"Healthy fats" generally refers to monounsaturated fats or polyunsaturated fats. Some of the healthiest fats are polyunsaturated fats that contain essential fatty acids, or EFAs. There are two types of EFAs, omega-3 and omega-6, but Westerners, especially Americans, tend to consume far too many omega-6 fats, which come from red meat, poultry and dairy products. To maintain a healthy dietary balance, shoppers should know which foods provide omega-3s and which provide monounsaturated fats.
Seafood
Seafood is an excellent source of omega-3. All fish contain omega-3, but they are more concentrated in fattier fish. Sardines and anchovies are one slimy, salty option but certainly not the only one. Lovers of salmon, bluefin tuna, mackerel, halibut, herring, and other coldwater fish will also reap the cardio-protective rewards of these essential fatty acids. Crustaceans, such as crab, mollusks and shrimp, also provide omega-3.
Vegetables
Many beans and leafy greens are storehouses of omega-3. Among beans, kidney, pinto, mungo and soybeans contain some of highest amounts of omega-3. As for leafy greens, there's spinach, Chinese cabbage (bok choy), purslane, kale and leeks. But that's not all. Broccoli, cauliflower and winter squash all contain high amounts of omega-3.
Oils
Certain oils provide omega-3. Vegetable oils such as soybean, corn and cottonseed oil burst with these EFAs; so does flaxseed, pumpkin seed and walnut oil. Take note, however, because of their low saturation, these oils will turn rancid if not stored properly.
Nuts and Seeds
Walnuts, pine nuts, almonds, flaxseeds and pumpkin seeds are abundant in omega-3 fats.

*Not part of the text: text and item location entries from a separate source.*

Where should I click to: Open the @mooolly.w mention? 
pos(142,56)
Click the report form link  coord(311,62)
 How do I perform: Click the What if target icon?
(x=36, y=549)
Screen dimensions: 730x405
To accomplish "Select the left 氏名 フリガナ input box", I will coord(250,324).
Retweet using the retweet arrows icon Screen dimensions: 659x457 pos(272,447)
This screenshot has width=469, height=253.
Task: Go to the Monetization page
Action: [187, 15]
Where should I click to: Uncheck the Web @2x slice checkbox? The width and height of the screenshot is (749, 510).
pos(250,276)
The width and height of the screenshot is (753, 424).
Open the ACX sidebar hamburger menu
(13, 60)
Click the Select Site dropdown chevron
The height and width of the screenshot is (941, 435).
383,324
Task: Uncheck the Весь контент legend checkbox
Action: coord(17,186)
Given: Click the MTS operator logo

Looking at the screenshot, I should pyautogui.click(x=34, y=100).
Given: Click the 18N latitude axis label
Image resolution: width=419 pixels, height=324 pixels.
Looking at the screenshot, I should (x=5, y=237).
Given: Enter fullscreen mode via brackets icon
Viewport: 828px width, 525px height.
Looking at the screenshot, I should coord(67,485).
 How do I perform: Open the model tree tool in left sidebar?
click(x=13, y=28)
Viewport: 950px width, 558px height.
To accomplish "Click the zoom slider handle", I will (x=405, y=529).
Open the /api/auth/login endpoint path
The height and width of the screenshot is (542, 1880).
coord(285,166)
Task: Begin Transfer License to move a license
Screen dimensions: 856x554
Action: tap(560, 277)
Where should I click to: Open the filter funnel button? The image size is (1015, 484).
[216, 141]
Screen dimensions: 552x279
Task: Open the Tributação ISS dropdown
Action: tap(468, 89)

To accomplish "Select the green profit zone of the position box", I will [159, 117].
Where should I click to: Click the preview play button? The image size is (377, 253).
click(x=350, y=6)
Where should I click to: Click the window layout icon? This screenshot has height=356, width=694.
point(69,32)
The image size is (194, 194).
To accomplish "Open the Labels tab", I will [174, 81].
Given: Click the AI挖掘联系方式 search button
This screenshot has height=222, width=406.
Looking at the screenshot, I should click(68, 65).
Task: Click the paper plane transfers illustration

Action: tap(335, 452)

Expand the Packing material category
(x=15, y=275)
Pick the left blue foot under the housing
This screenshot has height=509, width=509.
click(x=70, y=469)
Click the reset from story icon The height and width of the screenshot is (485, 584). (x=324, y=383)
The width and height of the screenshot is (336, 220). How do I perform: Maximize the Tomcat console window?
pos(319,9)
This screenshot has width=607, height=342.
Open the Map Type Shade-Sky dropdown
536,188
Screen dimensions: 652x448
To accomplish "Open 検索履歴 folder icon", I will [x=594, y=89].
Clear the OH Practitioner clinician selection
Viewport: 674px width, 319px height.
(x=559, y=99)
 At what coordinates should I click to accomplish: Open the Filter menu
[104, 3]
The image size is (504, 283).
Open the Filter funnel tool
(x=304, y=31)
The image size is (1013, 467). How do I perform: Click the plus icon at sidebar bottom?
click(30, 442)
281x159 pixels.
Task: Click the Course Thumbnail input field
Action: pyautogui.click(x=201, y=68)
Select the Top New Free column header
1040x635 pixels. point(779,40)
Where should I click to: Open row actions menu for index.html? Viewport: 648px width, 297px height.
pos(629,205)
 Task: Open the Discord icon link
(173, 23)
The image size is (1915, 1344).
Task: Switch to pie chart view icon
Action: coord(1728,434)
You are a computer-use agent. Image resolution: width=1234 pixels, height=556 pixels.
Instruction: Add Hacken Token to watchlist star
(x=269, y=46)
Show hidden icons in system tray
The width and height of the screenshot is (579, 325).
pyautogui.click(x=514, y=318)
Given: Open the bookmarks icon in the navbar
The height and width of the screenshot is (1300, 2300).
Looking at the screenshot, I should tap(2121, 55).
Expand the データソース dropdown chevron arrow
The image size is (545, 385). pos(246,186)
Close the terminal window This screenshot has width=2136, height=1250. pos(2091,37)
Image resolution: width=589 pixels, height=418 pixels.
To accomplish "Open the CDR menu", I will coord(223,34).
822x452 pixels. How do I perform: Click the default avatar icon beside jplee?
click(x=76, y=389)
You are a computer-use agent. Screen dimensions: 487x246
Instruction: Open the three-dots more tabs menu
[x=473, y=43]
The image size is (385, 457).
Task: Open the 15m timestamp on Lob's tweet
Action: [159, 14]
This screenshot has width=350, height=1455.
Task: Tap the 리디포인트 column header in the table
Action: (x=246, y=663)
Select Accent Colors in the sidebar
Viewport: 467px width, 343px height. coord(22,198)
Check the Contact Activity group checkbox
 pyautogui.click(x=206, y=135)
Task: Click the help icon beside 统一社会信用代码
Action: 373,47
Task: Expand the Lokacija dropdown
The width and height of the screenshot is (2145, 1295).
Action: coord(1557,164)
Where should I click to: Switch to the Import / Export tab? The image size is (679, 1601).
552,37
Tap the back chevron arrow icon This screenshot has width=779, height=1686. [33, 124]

Their omega-3s fight high blood pressure with the same effectiveness as meat-based sources.
Fruit
Not many fruit supply omega-3, but some do. One choice is papaya; another is cantaloupe.
Enhanced Foods
Since many Westerners have omega-3-deficient diets, a number of food companies are enhancing their products. These enhanced foods include certain eggs, breads, yogurts and meats. In 2002, sales of omega-3-enhanced products totaled $100 million, but in 2006, that number reached $2 billion. (The long-term health effects of omega-3-enhanced foods is unknown.)
Monounsaturated Fats
Monounsaturated fats come from many of the same foods with omega-3 fatty acids. Rich sources of monounsaturated fats include a number of plant oils, especially olive oil, fruits such as avocados and olives, and nuts such as peanuts, hazelnuts, pecans.